Monday, May 11, 2020 5:13:53 PM

Post# of 200720
SEC reporting rules release NO. 34-88465 under Section 36 for DUMMIES:

The SEC’s Division of Corporation Finance (CorpFin) updated staff’s interpretive guidance to better explain recent regulatory relief provided to public companies amid the COVID-19 pandemic.

The staff document is called Compliance & Disclosure Interpretations: [Securities] Exchange Act [of 1934] Rules.

CorpFin updated Compliance & Disclosure Interpretations (C&DIs) on March 31, 2020, and it explains the temporary relief provided in Release No. 34-88465, Order Under Section 36 of the Securities Exchange Act of 1934 Modifying Exemptions from the Reporting and Proxy Delivery Requirements for Public Companies.

That release, issued on March 25, superseded a previous order—March 4—in Release No. 34-88318, Order Under Section 36 of the Securities Exchange Act of 1934 Granting Exemptions from Specified Provisions of the Exchange Act and Certain Rules Thereunder. (See SEC Extends Previous Reporting Relief Amid COVID-19 Challenges, in the March 26, 2020, edition of Accounting & Compliance Alert.

In Release No. 34-88465, the SEC said it is extending the filing periods once again for certain public company reports required to be filed under the federal securities laws. This comes as authorities have limited people’s gatherings and travel to combat the spread of the novel coronavirus. And companies have also been having difficulty figuring out the information that should be put in their regulatory filings about the impact of the health and economic crises without running afoul of regulators.

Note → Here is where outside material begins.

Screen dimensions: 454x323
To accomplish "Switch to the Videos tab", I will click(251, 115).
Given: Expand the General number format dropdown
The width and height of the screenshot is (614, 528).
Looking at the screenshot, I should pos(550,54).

The new time period for the relief is for reports due from March 1 to July 1, and companies get 45 extra days.

In the updated C&DIs, one question says that a company expects that it will not be able to file a certain report on a timely basis without incurring an unreasonable effort or expense, and the company does not know whether it will be able to file the report within the applicable period. Thus, the company asked whether it should instead furnish a report on Form 8-K or 6-K as applicable relying on Release No. 34-88465.

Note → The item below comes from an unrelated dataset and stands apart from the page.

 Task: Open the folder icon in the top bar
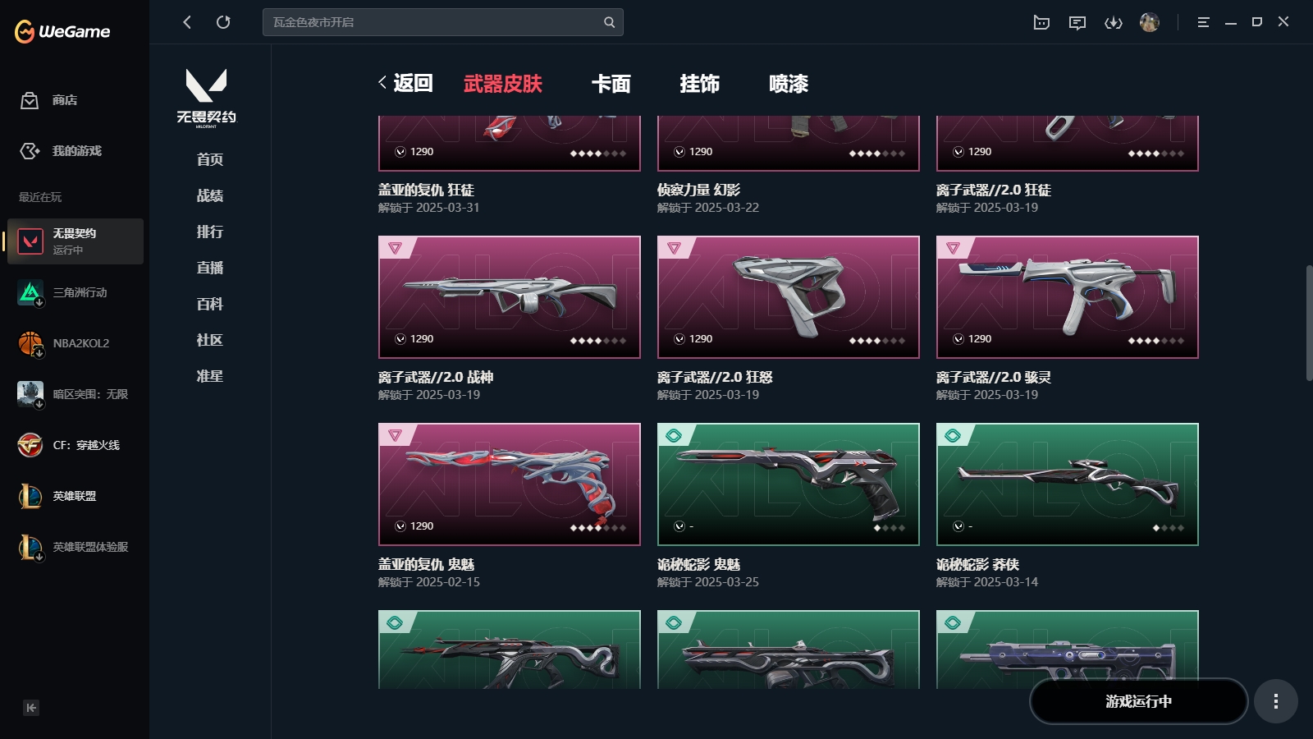click(1041, 23)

“Yes. As a condition to its use, the COVID-19 Order requires, among other things, that the registrant furnish certain specified statements by the later of March 16, 2020 or the original due date of the required report. If the registrant only files a Form 12b-25 by the original due date of the required report, it will have not met the condition of the COVID-19 Order to provide the statements called for by the original filing deadline on a furnished Form 8-K or Form 6-K,” the staff guidance responds. “Unless this condition is met, the 45-day relief period provided in COVID-19 Order will not be available.”

Companies use Form 8-K to let investors know about specific events that may be important to them, for example, to let shareholders know of bankruptcy or sudden halt to productions. Foreign companies that register with the SEC use Form 6-K for financial reports.

CorpFin staff added that companies that cannot use the temporary relief provided in the order should contact staff to discuss “collateral consequences of late filings.”